В основном она везла вкусности: орехи, сушеные фрукты, кофе, вяленую говядину, шоколад. Она выгрузила все это на стол и вернулась к чаю, который как раз немного остыл.
— А Димина мама знает? Вы только нам не говорили?
В голосе матери злость — Алена ее почувствовала и внутренне содрогнулась.
— Нет. Скажу на днях. Иначе вы бы не разрешили мне прилетать.
— А разве можно летать?
— Мама, можно… Я знаю, что мне можно, а что мне сейчас нельзя. Я не дурочка… И я беременная, а не больная. Мне все можно. Даже вино можно.
— Налить? — это она взглянула на привезенное дочерью мускатное шампанское.
— Мама, ты чего злишься?
— Ничего.
Она села на стул. Рухнула. А бабушка продолжала стоять у плиты.

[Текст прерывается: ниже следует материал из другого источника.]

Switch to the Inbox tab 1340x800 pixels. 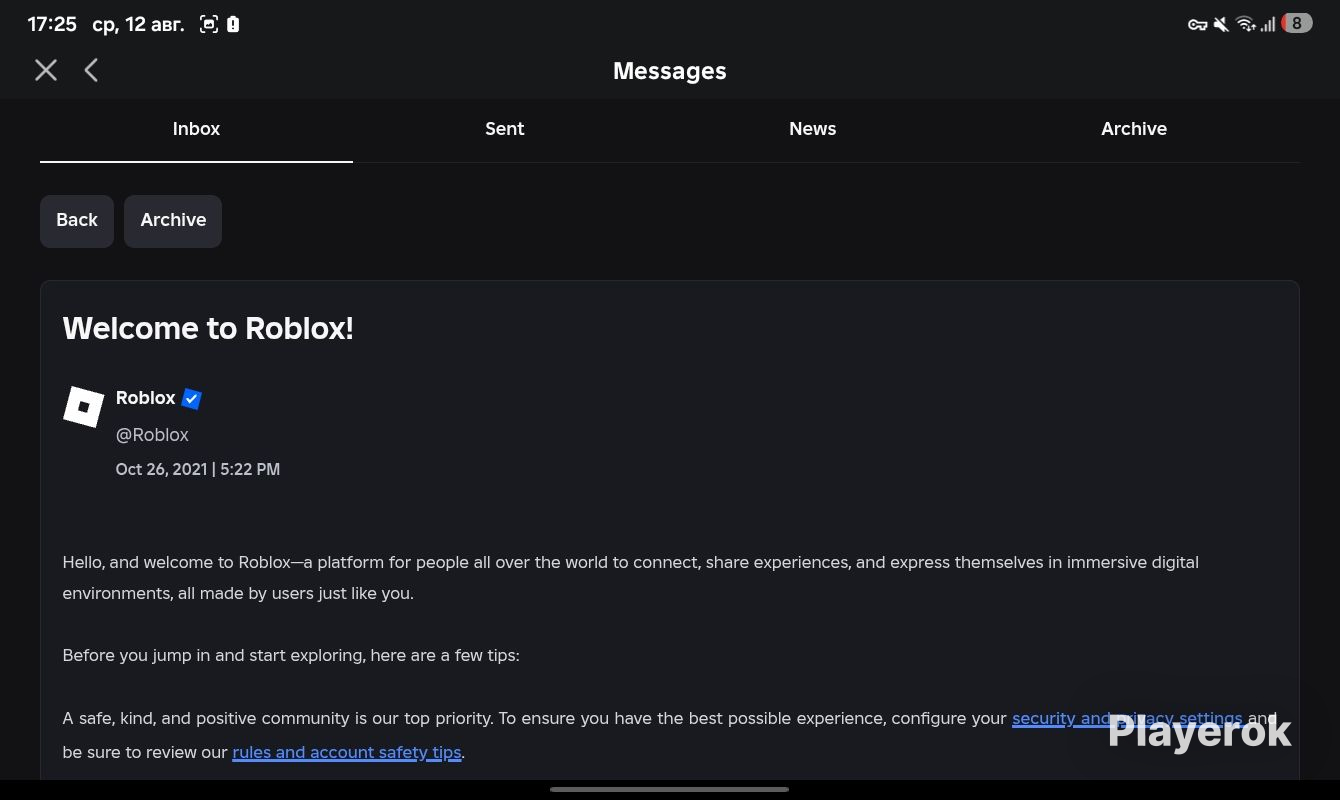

— Бабуль, садись… — попросила тихо Алена.
— Что будешь делать завтра? — спросила та, присев на самый краешек стула.
Алена заметила, как бабушка постарела. Сдала лет на десять. Живя с невесткой. Комнату, раз Макс уехал, они решили сдавать.
— Спать, бабуль. Я буду спать. А послезавтра поеду к свекрови. Но вернусь вечером. Такси возьму.
— Почему не останешься у нее?
— Мам, не хочу. Ты же знаешь, что она меня не любит.
— На такси дорого, — вставила бабушка.
— Не дороже денег. Я как раз обменяю доллары.
— Только не ходи одна…
— Бабуль, а с кем мне идти? Ну ладно, Кирилла попрошу…
— А кроме Полины, ни с кем встречаться не будешь?
Алена выдержала взгляд матери, не отвела глаз.
— А с кем мне встречаться? У меня в городе друзей нет…
Сердце бешено заколотилось, и Алена сглотнула, громко, чтобы проглотить его обратно, и схватилась за чашку, в которой чая осталось уже на самом донышке.
— Мам, можно мне еще? Мне надо много-много пить…
— Будут отеки…
— Ничего не будет. Дай мне пить… Пожалуйста.
— И с нашими девчонками не встретишься?
— Мам, зачем? Я к вам приехала. Мне больше никто не нужен.
— И Эльвире Львовне даже не позвонишь?
Алена запила кислый комок страха сладким чаем, но он все равно не упал в живот. Тошнота не проходила. Это усталость — Алена хотела верить, что ее тошнит не от всколыхнувшихся в душе воспоминаний, о которых мать даже не догадывалась.